There he met Neil Kinnock at a party conference before the 1983 election. George Robertson had been verbally assaulted in the bar by a young activist who complained about Robertson's lack of Marxism. He was talking rubbish, said Reid, a man who has never knowingly avoided a political argument. The split in the Labour Party was between Marxists and (Rosa) Luxemburgers (who wanted a pluralist coalition of forces on the Left) - not between Marxists and non-Marxists. When the remark - the sort that could only have been made, even facetiously, in the crazy, early-Eighties Labour Party, was repeated to Kinnock, Kinnock signed him up on the spot as a full-time aide, from October 1983.The new leader did not regret it. Reid was loyal and productive, having a hand in the epic attack on Militant at Bournemouth in 1998. He was present at the famous exchange in the Shadow Cabinet room between Derek Hatton and his boss, when Hatton said: "Kinnock, you're a traitor" and Kinnock replied: "Hatton, you're a wanker." It was the kind of reponse Reid, with an ample share of Kinnock's macho approach to politics, would certainly have liked to make himself.

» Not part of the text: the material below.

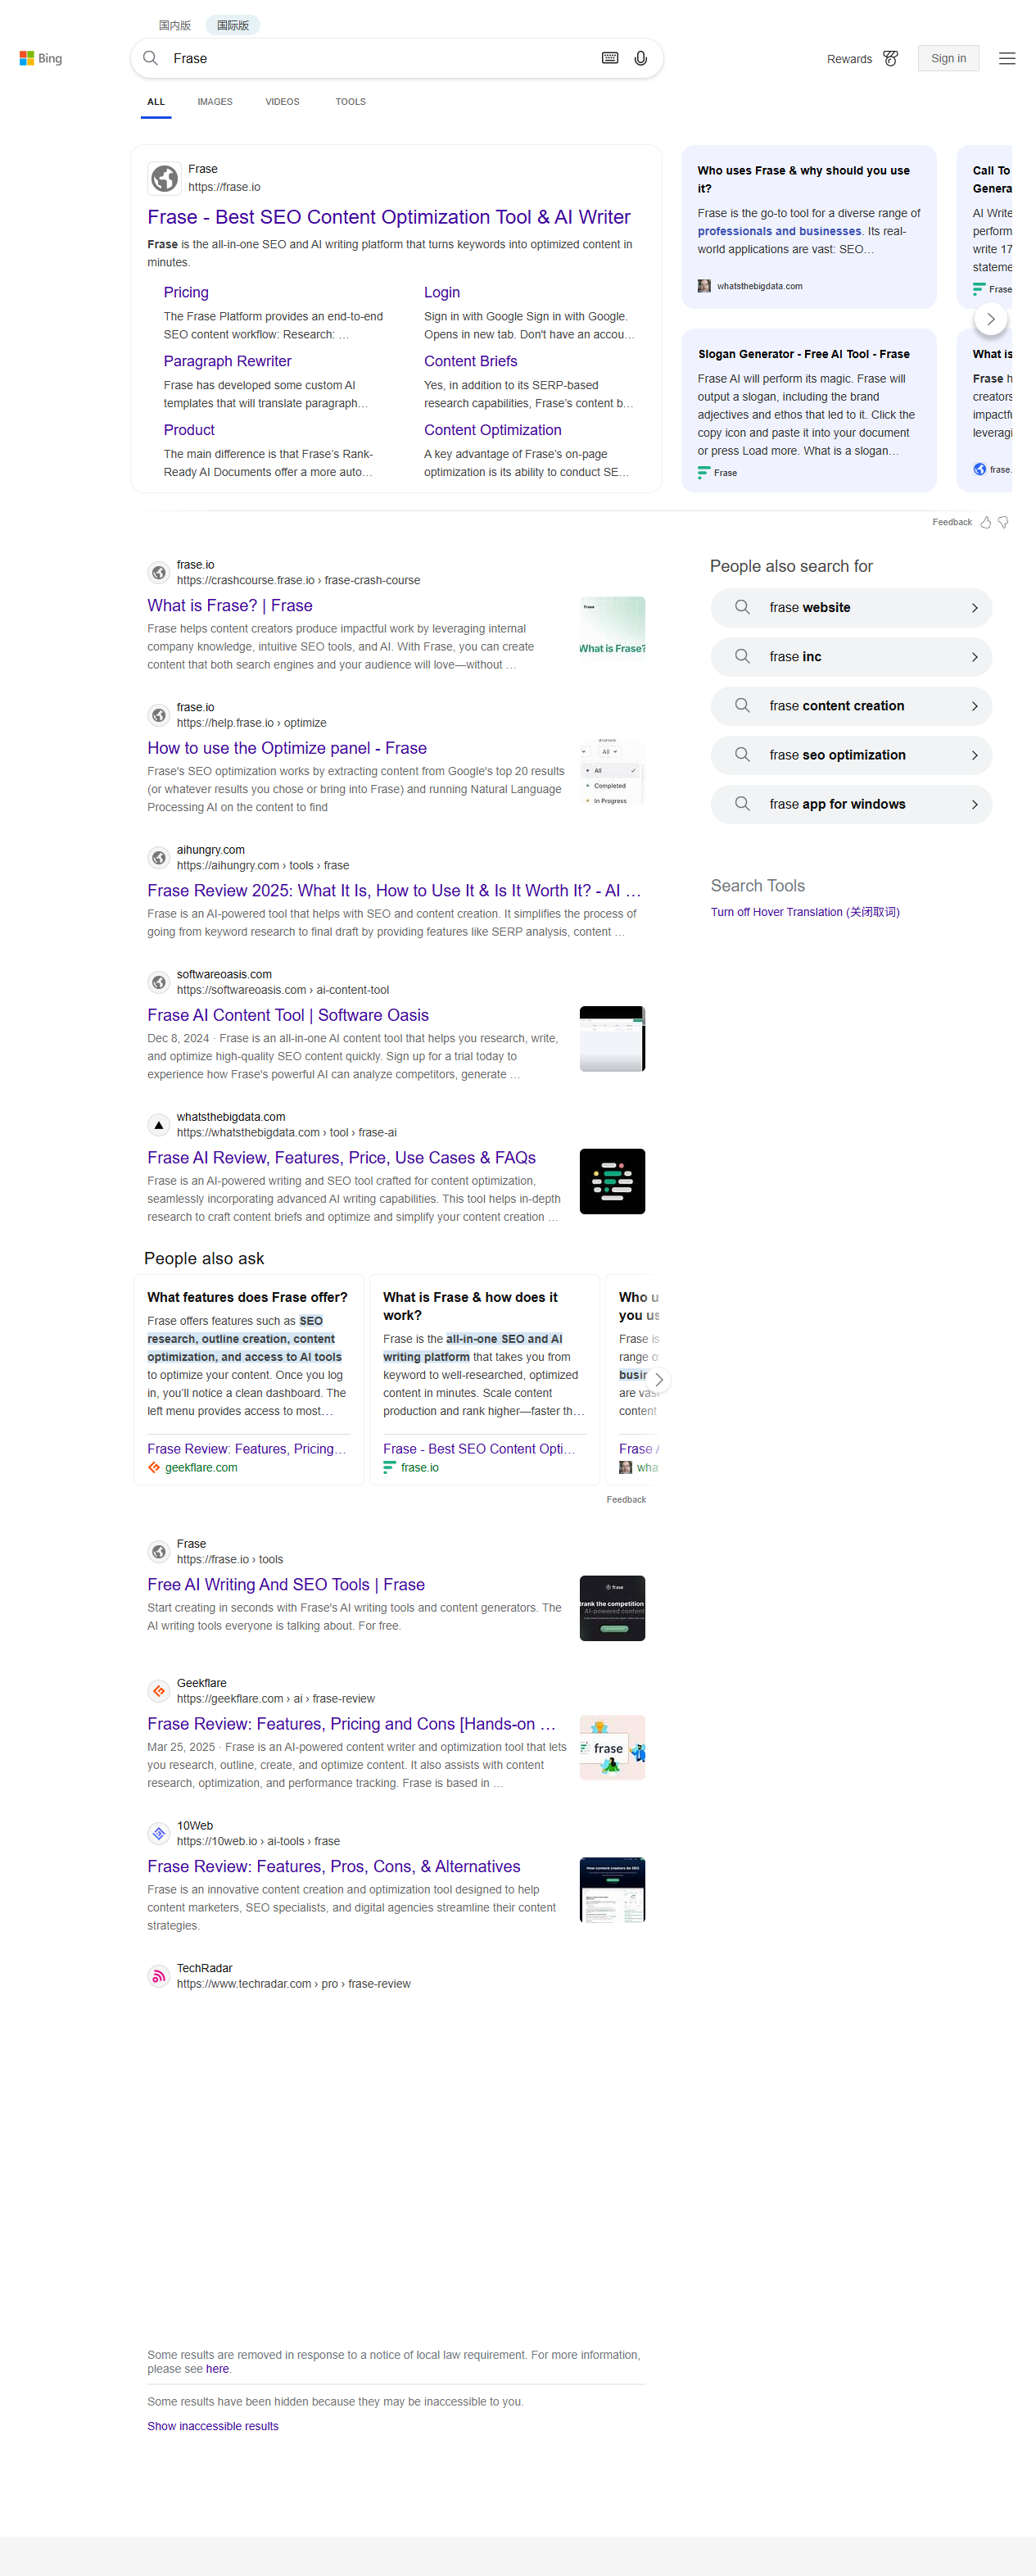Open the Geekflare Frase review thumbnail
1036x2576 pixels.
612,1747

With an academic's understanding of Trotskyism, Reid saw clearly that the Militant party-within-a-party could destroy Labour from within. During the 1984-85 miners' strike he was torn, like Kinnock, between loyalty to individual miners, like those in Cathie Reid's family, and hatred of Arthur Scargill's methods.He had always told Kinnock he wanted to be an MP, and he was elected at Motherwell North in 1987. He joined the front bench two years later and he began to shine as a junior defence spokesman. He was an obvious choice to become the Armed Forces Minister of State after the election, where he played a key role in George Robertson's Strategic Defence Review.By now, although he had been close to Gordon Brown, he was a Blair man. When he was appointed Minister of Transport in 1998, John Prescott was suspicious that he had a direct line to Blair which bypassed himself.